_Task to carry out_
In full and without alteration, print the records below, minus any images.

_The records_
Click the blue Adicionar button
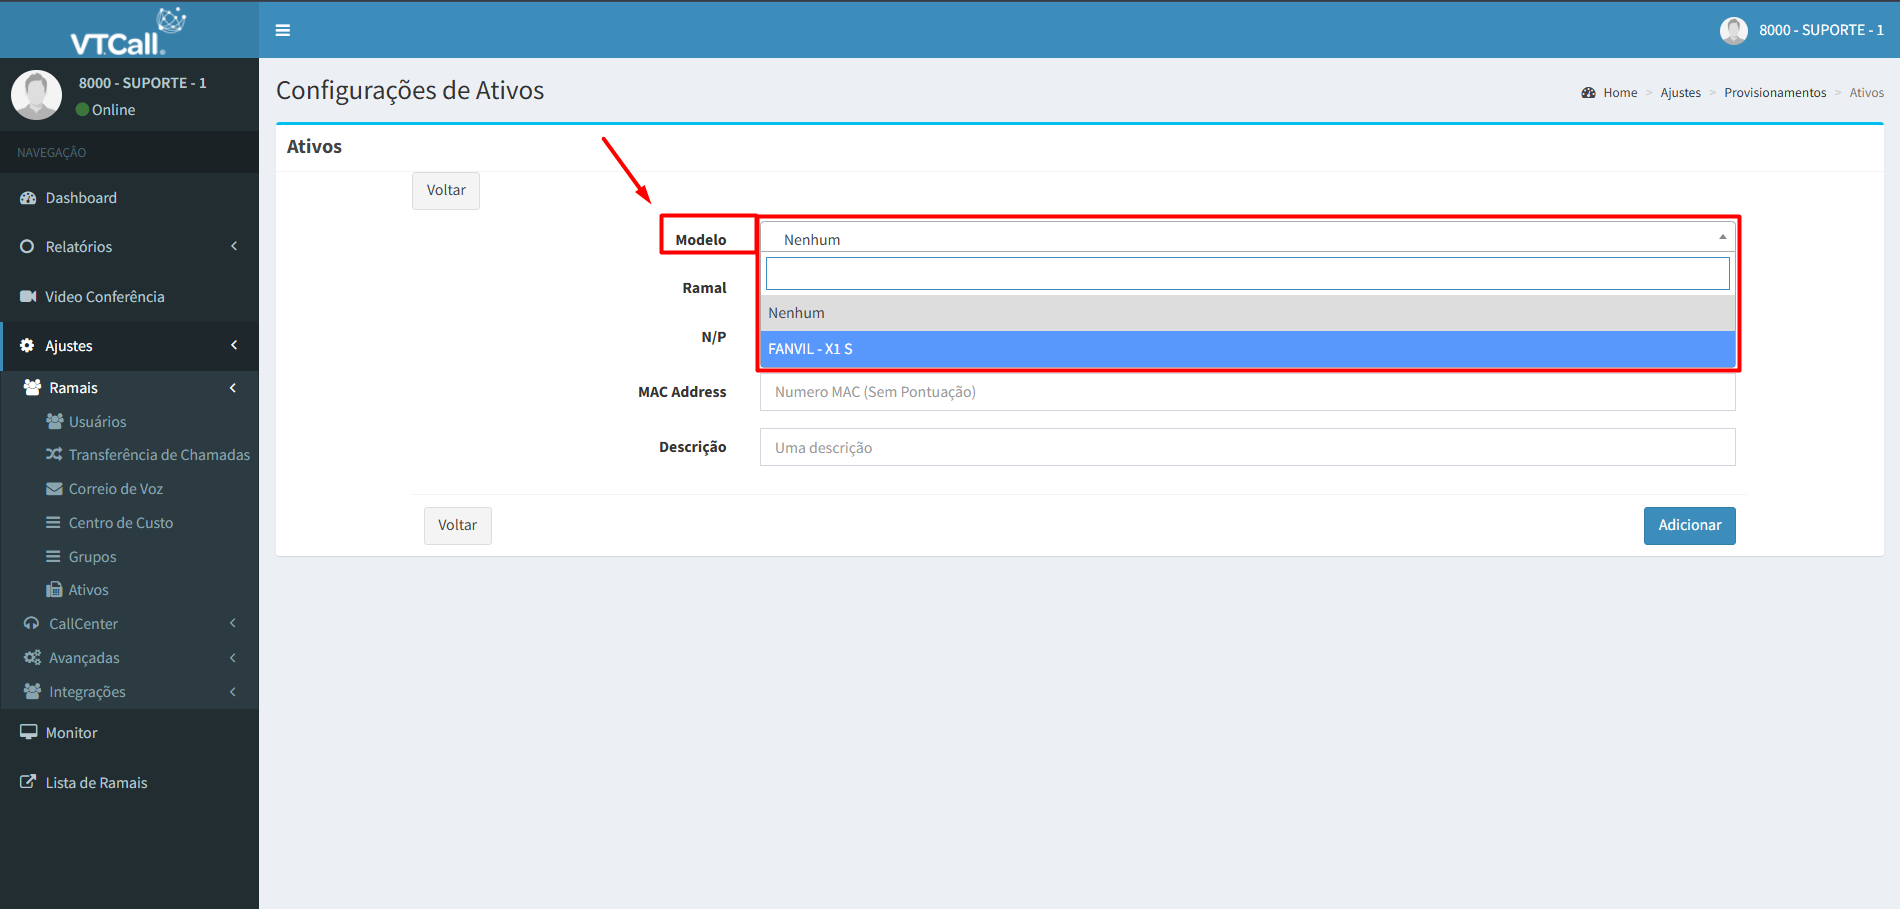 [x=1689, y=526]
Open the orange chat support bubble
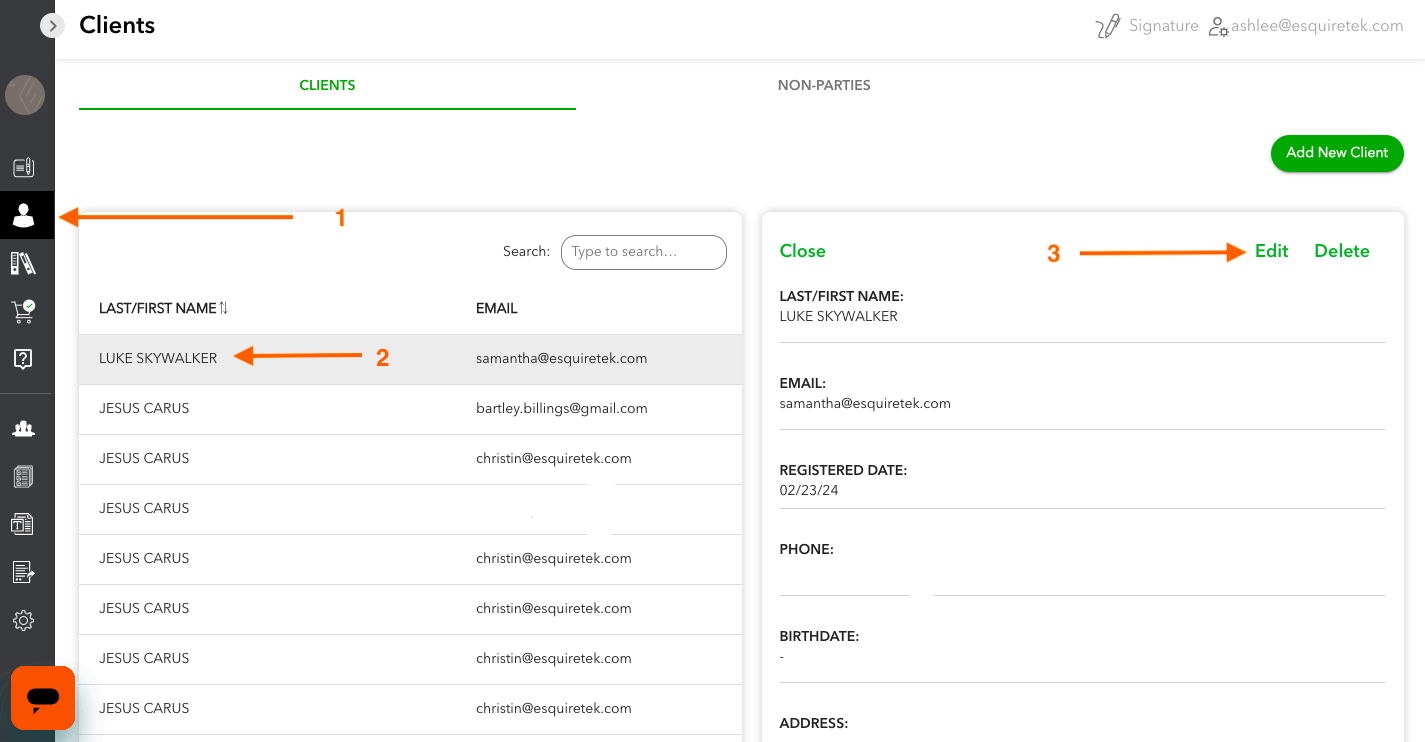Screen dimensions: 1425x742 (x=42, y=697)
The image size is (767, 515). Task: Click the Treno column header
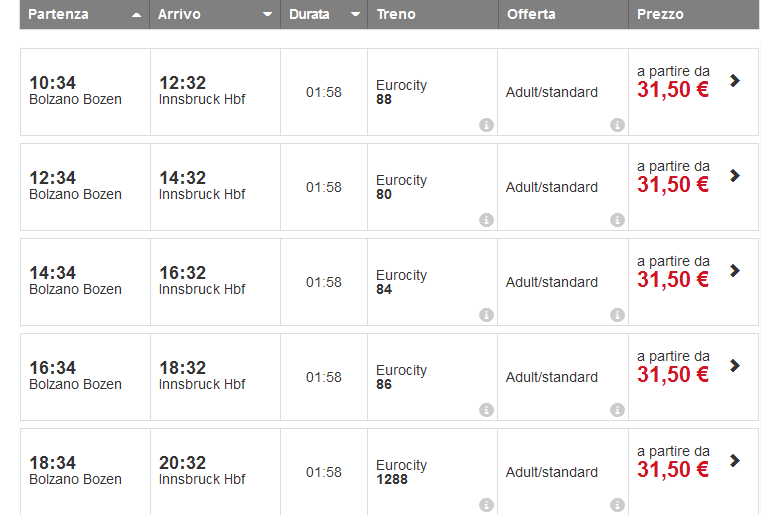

_Reply to the exercise_
Click the blue Adicionar button
 [x=1689, y=526]
Open the orange chat support bubble
Screen dimensions: 1425x742 (x=42, y=697)
The image size is (767, 515). Task: Click the Treno column header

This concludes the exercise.